Department of Integrated Mathematical Oncology, H. Lee Moffitt Cancer Center and Research Institute, Tampa, Florida.
Department of Oncologic Sciences, Morsani College of Medicine, University of South Florida, Tampa, Florida.
Wiley Interdiscip Rev Syst Biol Med. 2020 Jan;12(1):e1461. doi: 10.1002/wsbm.1461. Epub 2019 Jul 17.

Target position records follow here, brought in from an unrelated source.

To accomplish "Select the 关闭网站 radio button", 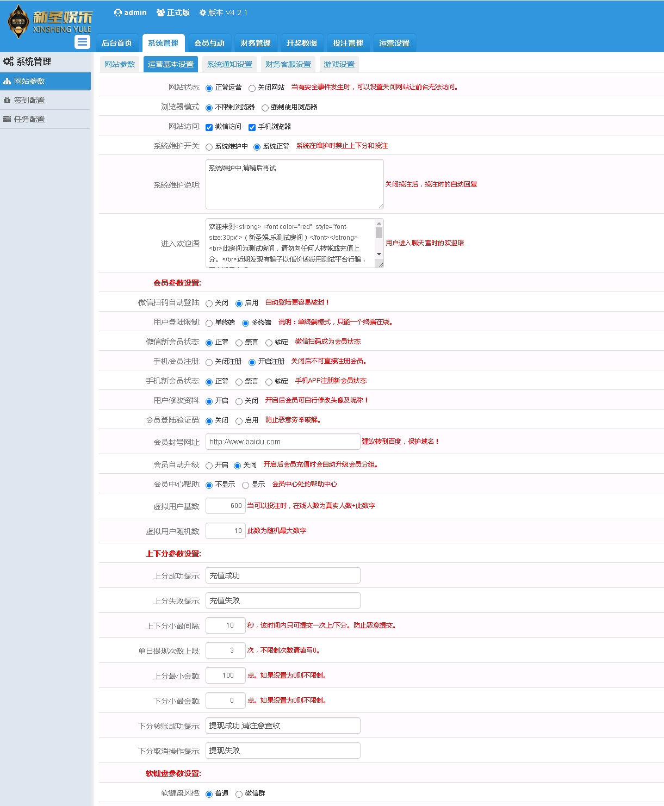I will (252, 88).
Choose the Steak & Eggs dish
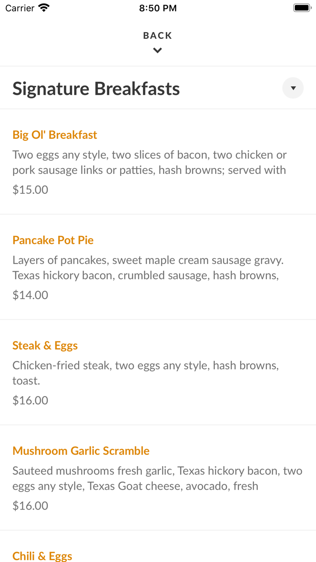Screen dimensions: 316x562 (x=45, y=345)
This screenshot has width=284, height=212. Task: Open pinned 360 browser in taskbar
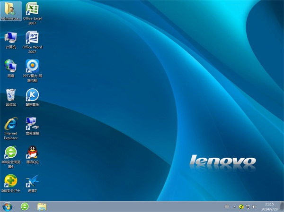(25, 206)
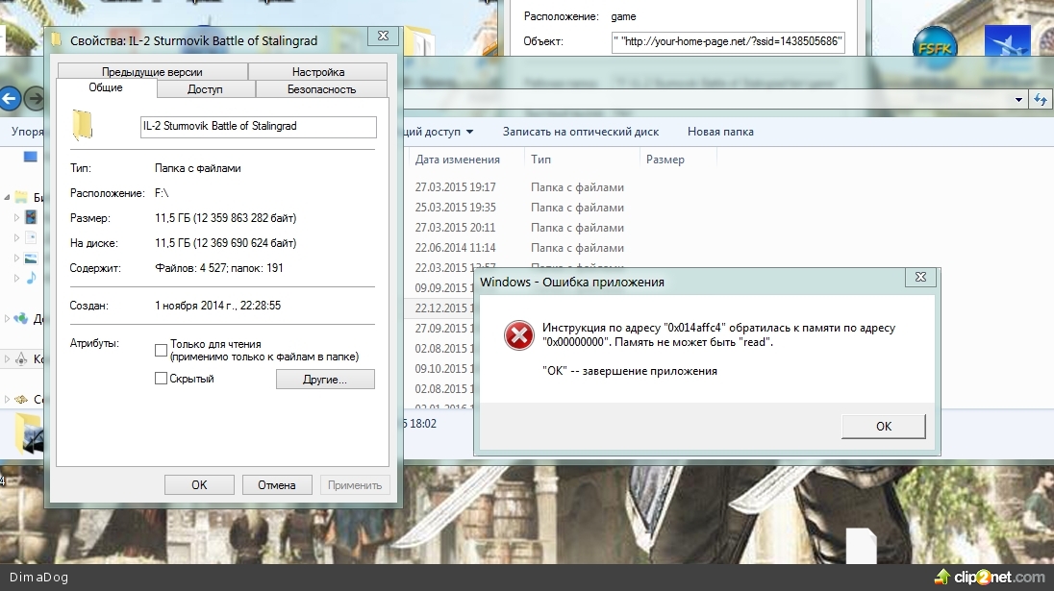The width and height of the screenshot is (1054, 591).
Task: Click the Explorer back arrow button
Action: [x=10, y=99]
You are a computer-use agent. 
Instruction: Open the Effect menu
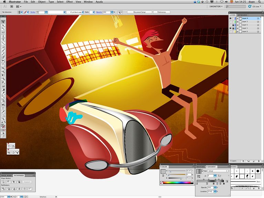point(70,2)
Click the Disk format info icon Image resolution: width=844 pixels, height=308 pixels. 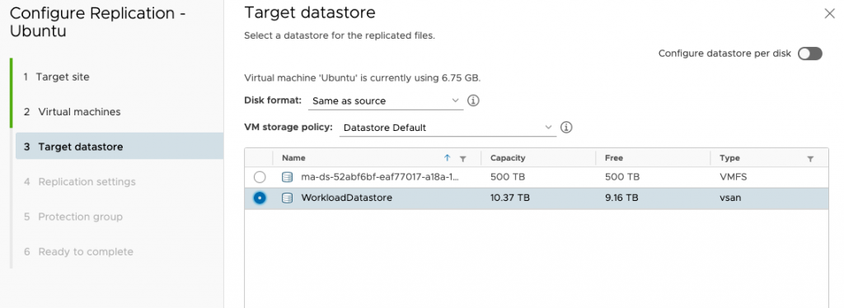point(473,100)
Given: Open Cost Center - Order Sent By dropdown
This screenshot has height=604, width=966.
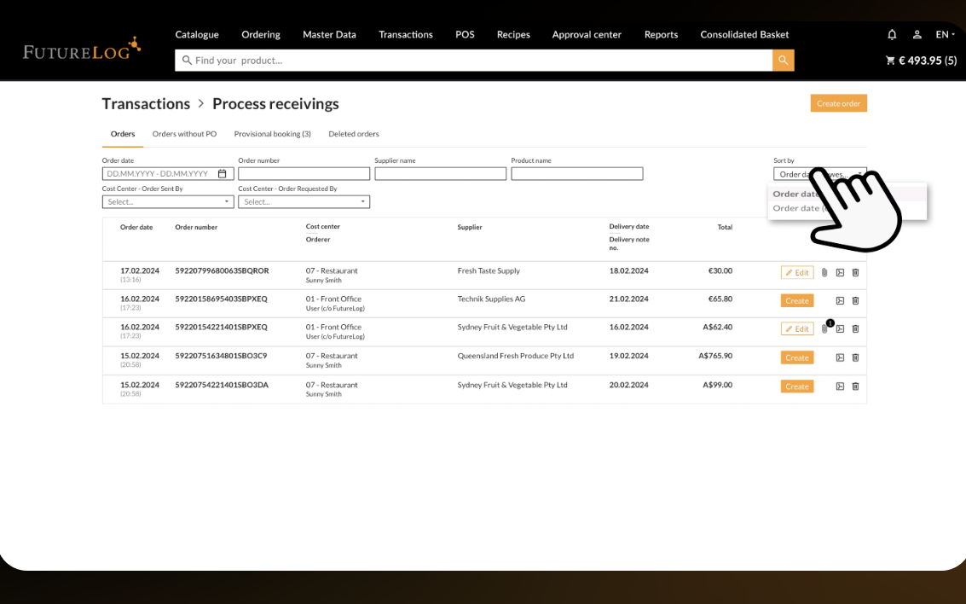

Tumors are complex multicellular heterogeneous systems comprised of components that interact with and modify one another. Tumor development depends on multiple factors: intrinsic, such as genetic mutations, altered signaling pathways, or variable receptor expression; and extrinsic, such as differences in nutrient supply, crosstalk with stromal or immune cells, or variable composition of the surrounding extracellular matrix. Tumors are also characterized by high cellular heterogeneity and dynamically changing tumor microenvironments. The complexity increases when this multiscale, multicomponent system is perturbed by anticancer treatments. Modeling such complex systems and predicting how tumors will respond to therapies require mathematical models that can handle various types of information and combine diverse theoretical methods on multiple temporal and spatial scales, that is, hybrid models. In this update, we discuss the progress that has been achieved during the last 10 years in the area of the hybrid modeling of tumors. The classical definition of hybrid models refers to the coupling of discrete descriptions of cells with continuous descriptions of microenvironmental factors. To reflect on the direction that the modeling field has taken, we propose extending the definition of hybrid models to include of coupling two or more different mathematical frameworks. Thus, in addition to discussing recent advances in discrete/continuous modeling, we also discuss how these two mathematical descriptions can be coupled with theoretical frameworks of optimal control, optimization, fluid dynamics, game theory, and machine learning. All these methods will be illustrated with applications to tumor development and various anticancer treatments. This article is characterized under: Analytical and Computational Methods > Computational Methods Translational, Genomic, and Systems Medicine > Therapeutic Methods Models of Systems Properties and Processes > Organ, Tissue, and Physiological Models.
肿瘤是由相互作用和相互修饰的成分组成的复杂多细胞异质系统。肿瘤的发生发展取决于多种因素:内在因素,如基因突变、信号通路改变或受体表达的改变;外在因素,如营养供应的差异、与基质或免疫细胞的串扰、或周围细胞外基质的组成的变化。肿瘤还具有高度的细胞异质性和动态变化的肿瘤微环境。当这种多尺度、多成分系统受到抗癌治疗的干扰时,复杂性就会增加。要对这种复杂系统进行建模并预测肿瘤对治疗的反应,需要能够处理各种类型信息并在多个时间和空间尺度上结合不同理论方法的数学模型,即混合模型。在这篇更新中,我们讨论了在过去 10 年中肿瘤混合建模领域所取得的进展。混合模型的经典定义是指将细胞的离散描述与微环境因素的连续描述进行耦合。为了反思建模领域的发展方向,我们建议将混合模型的定义扩展为包括两个或多个不同数学框架的耦合。因此,除了讨论离散/连续建模的最新进展外,我们还讨论了如何将这两种数学描述与最优控制、优化、流体动力学、博弈论和机器学习的理论框架进行耦合。所有这些方法都将通过应用于肿瘤发展和各种抗癌治疗来进行说明。本文的特点是:分析和计算方法>计算方法转化、基因组和系统医学>治疗方法系统特性和过程的模型>器官、组织和生理模型。